» **Written request**
Render the listing as a Markdown table with the columns Row and Line, beginning at the line that contains "You are a computer-use agent. The" and stopping at the end of the listing, both ends included. Omit blank lines and pictures.

» **The input**
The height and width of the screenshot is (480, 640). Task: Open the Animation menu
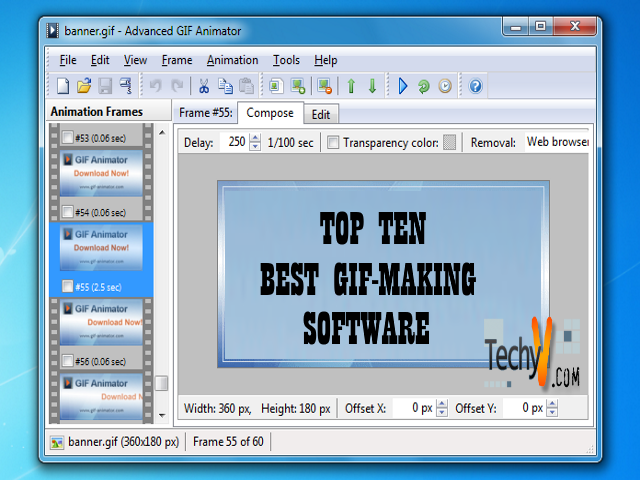232,60
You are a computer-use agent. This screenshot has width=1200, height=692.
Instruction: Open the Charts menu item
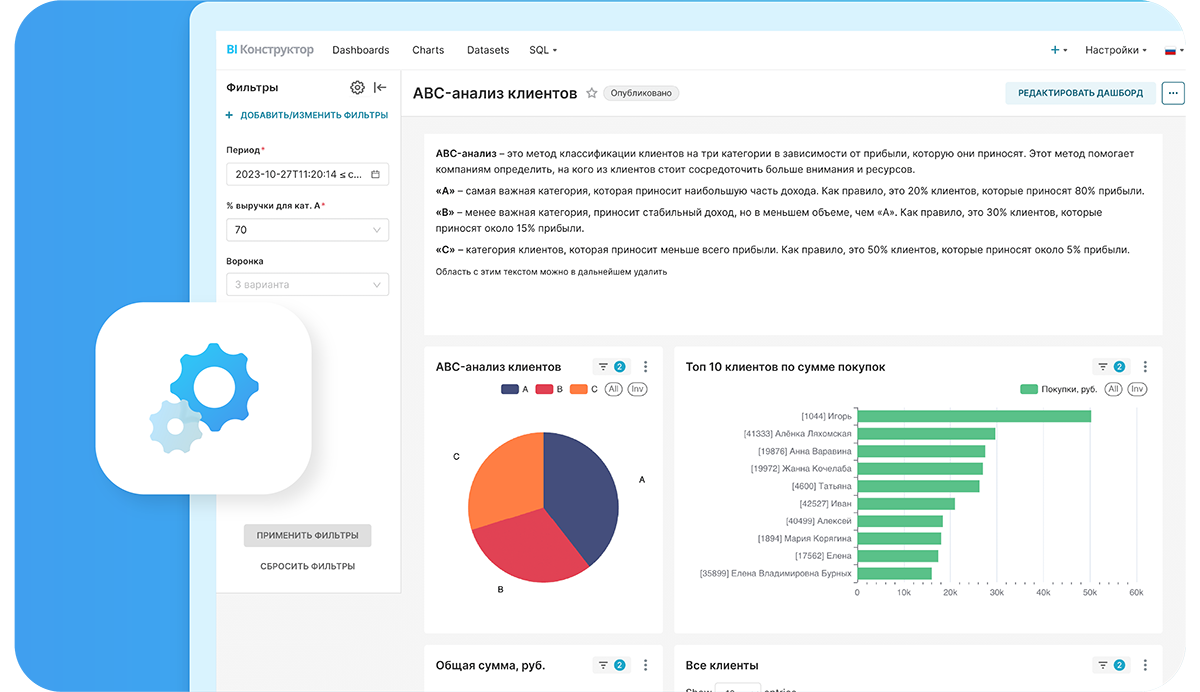(x=428, y=50)
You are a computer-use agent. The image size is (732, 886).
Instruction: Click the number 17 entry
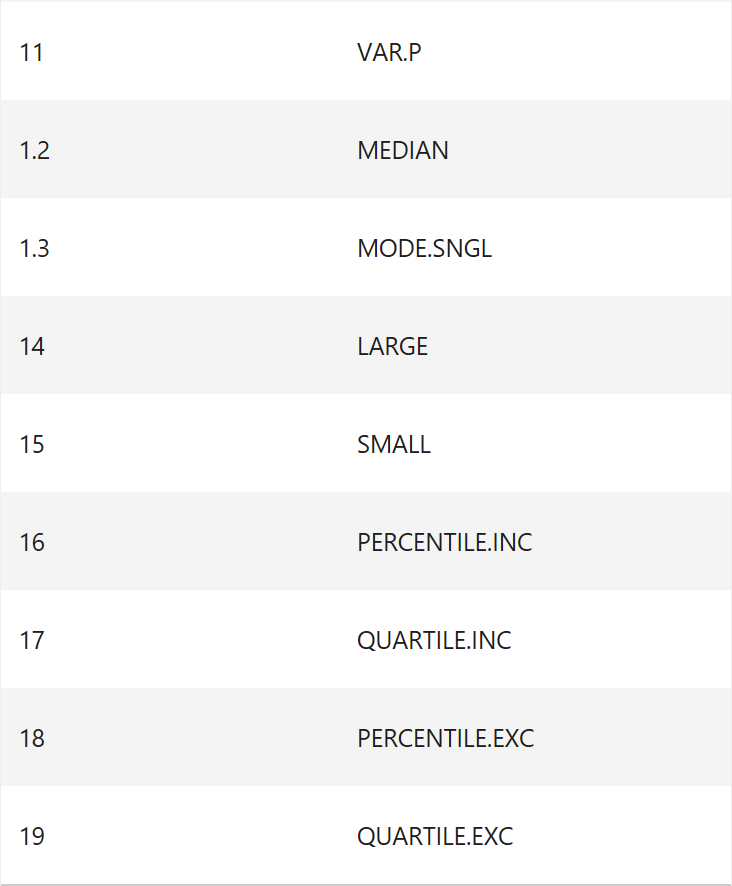[32, 640]
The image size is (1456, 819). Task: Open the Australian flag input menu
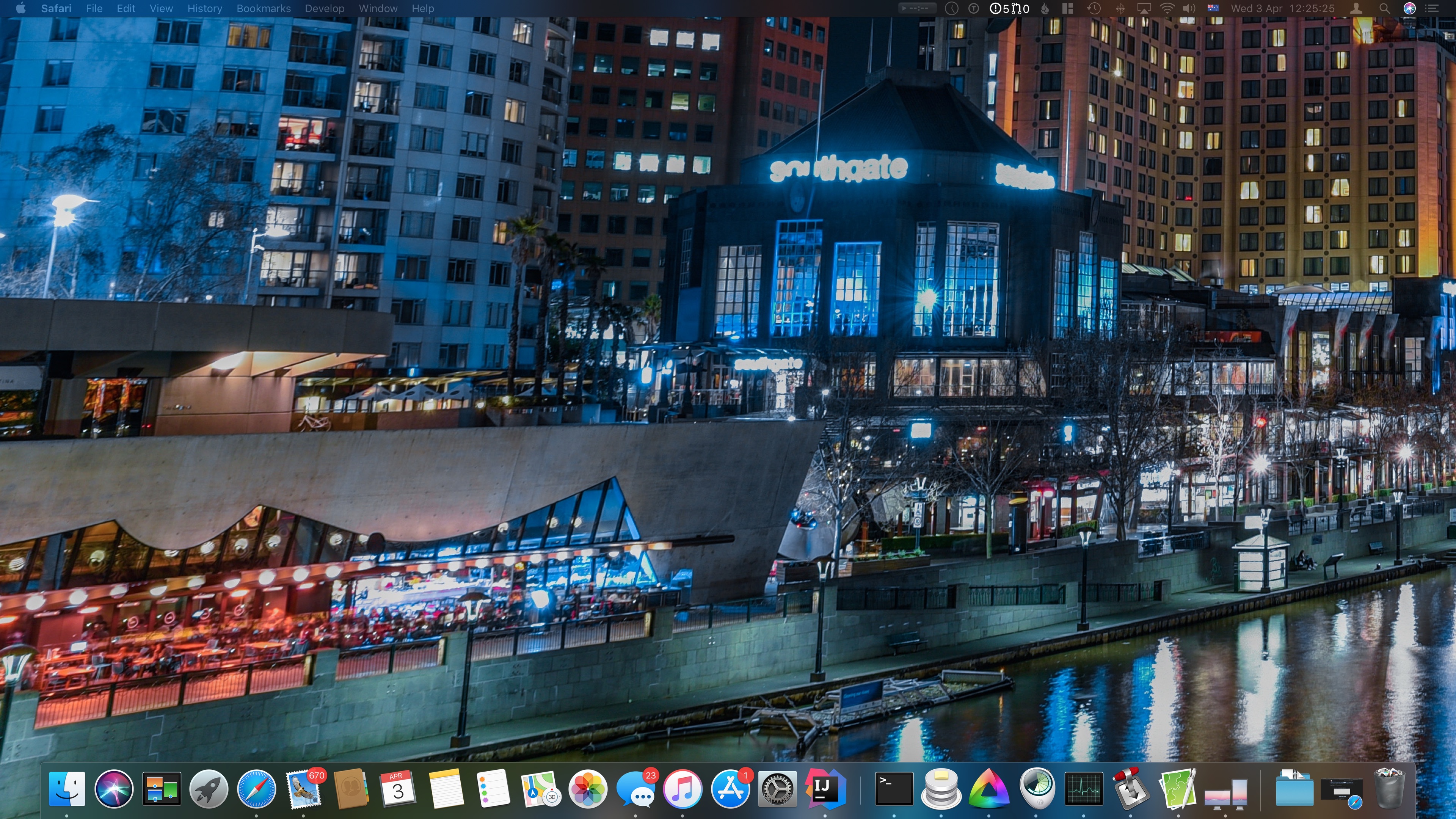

» **Output for this task**
| Row | Line |
|---|---|
| 1 | You are a computer-use agent. The image size is (732, 886). |
| 2 | Instruction: Click the number 17 entry |
| 3 | [32, 640] |
| 4 | The image size is (1456, 819). Task: Open the Australian flag input menu |